> _WHAT YOU SHOULD DO_:
Output exactly the lines between the one holding "Select the S15" and the last line of the data below, both of those lines included.

══════

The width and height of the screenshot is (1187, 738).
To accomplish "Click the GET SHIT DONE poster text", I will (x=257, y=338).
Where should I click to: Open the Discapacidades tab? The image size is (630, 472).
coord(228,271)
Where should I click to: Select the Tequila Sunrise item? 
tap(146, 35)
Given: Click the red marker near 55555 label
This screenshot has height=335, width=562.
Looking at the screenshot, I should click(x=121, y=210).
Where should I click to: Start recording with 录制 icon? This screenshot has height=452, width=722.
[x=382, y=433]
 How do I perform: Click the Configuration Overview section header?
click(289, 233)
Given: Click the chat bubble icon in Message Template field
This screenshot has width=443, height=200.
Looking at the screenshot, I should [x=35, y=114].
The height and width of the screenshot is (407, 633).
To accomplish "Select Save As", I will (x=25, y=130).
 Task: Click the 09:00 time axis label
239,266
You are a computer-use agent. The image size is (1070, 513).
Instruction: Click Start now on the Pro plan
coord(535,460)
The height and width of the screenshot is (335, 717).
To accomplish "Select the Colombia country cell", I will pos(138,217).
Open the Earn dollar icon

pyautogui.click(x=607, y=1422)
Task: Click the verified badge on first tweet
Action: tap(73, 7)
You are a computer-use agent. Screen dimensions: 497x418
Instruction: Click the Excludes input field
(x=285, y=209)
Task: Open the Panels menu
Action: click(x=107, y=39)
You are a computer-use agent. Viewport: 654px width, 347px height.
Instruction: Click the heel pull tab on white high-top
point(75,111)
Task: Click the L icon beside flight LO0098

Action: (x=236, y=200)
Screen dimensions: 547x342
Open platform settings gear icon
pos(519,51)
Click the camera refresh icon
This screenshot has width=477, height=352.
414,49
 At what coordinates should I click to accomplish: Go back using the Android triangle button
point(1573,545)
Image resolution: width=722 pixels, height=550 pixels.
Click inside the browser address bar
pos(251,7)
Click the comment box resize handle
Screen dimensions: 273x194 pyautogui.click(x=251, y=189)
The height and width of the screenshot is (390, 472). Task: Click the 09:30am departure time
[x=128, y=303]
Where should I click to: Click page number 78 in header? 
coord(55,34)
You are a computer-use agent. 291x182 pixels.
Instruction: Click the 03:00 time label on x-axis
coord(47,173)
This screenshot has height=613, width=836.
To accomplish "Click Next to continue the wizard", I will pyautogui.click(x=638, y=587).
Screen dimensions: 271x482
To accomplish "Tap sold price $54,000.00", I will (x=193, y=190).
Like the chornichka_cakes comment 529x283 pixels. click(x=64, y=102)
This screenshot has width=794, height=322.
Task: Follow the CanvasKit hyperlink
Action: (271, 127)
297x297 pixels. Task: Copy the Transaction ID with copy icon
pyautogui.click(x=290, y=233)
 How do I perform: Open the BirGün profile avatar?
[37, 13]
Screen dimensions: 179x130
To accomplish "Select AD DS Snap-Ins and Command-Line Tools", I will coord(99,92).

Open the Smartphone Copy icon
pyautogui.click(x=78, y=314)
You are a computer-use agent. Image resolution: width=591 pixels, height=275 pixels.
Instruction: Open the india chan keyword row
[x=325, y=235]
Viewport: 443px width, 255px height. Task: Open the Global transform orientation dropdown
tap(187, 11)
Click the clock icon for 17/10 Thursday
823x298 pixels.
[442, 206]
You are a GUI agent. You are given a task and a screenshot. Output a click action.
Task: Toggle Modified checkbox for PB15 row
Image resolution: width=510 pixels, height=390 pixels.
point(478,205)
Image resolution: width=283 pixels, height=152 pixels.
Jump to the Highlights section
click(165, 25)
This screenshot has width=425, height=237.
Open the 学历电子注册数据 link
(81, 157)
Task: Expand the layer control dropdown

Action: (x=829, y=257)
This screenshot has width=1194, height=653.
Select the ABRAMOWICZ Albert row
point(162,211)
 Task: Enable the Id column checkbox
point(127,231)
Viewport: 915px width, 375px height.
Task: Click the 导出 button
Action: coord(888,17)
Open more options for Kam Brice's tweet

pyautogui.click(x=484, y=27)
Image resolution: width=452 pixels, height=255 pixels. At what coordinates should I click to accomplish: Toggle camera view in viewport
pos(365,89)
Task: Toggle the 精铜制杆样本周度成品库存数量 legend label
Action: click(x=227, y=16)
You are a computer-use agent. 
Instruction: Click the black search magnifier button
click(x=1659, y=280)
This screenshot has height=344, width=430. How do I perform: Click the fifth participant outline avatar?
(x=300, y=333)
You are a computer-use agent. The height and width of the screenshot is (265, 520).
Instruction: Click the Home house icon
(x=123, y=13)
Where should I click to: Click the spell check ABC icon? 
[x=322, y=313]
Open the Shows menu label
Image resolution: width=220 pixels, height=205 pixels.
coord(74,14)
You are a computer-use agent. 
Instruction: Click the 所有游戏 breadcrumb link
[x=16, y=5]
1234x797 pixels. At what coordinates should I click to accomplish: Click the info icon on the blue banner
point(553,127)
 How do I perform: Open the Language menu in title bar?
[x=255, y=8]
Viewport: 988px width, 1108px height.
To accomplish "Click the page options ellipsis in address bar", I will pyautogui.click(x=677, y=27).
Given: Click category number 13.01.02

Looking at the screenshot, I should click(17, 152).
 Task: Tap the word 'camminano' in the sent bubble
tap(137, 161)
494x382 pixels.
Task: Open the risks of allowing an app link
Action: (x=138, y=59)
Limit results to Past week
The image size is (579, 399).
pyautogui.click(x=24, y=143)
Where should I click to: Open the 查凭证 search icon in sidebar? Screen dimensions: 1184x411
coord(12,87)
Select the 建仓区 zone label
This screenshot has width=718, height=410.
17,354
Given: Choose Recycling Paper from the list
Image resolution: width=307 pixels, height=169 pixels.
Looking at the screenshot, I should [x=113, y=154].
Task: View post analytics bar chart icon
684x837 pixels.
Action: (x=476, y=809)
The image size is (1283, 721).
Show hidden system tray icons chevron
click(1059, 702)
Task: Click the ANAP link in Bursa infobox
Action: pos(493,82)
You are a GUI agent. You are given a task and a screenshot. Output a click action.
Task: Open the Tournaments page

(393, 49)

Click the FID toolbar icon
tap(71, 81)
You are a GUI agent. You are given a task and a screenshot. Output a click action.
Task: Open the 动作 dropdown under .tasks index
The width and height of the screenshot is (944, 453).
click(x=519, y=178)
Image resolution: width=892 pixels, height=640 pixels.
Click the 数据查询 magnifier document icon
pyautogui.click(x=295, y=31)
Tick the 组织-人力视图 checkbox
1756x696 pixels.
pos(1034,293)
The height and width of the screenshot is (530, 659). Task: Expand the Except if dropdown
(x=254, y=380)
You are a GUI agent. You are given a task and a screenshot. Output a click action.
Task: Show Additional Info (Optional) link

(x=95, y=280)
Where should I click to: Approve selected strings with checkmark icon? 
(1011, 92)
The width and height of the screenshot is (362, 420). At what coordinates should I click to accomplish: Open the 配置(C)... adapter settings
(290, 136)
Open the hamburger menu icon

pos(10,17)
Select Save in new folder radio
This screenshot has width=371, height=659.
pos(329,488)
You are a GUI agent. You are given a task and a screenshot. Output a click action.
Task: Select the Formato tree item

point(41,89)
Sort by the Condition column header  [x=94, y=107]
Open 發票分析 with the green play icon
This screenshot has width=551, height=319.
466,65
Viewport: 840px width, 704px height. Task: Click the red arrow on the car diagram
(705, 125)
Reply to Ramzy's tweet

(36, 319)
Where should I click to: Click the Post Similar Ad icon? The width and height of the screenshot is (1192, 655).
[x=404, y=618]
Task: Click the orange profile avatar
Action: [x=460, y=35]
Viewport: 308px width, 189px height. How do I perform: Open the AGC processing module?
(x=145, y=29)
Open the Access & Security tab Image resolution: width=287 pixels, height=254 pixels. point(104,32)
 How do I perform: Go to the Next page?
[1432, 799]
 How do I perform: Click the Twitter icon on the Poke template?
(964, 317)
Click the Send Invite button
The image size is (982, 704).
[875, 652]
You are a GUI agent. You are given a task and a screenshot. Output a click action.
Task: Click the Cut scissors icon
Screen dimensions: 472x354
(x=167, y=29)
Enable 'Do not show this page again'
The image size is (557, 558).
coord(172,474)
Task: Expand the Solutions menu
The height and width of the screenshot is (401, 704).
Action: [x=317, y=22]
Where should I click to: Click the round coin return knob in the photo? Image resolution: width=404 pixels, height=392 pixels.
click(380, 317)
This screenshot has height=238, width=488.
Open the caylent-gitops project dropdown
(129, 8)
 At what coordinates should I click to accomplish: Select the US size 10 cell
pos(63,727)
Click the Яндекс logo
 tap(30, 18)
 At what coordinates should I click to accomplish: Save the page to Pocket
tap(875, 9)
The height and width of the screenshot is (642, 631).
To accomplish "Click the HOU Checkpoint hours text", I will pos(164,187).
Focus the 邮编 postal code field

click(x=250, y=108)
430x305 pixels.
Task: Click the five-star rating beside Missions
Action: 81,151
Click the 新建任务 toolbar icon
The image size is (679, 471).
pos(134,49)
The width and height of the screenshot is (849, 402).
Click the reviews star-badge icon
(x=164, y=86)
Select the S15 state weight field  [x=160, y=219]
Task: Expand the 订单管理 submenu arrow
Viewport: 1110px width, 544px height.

══════

> _EXERCISE ANSWER_:
Select the S15 state weight field  [x=160, y=219]
Task: Expand the 订单管理 submenu arrow
Viewport: 1110px width, 544px height.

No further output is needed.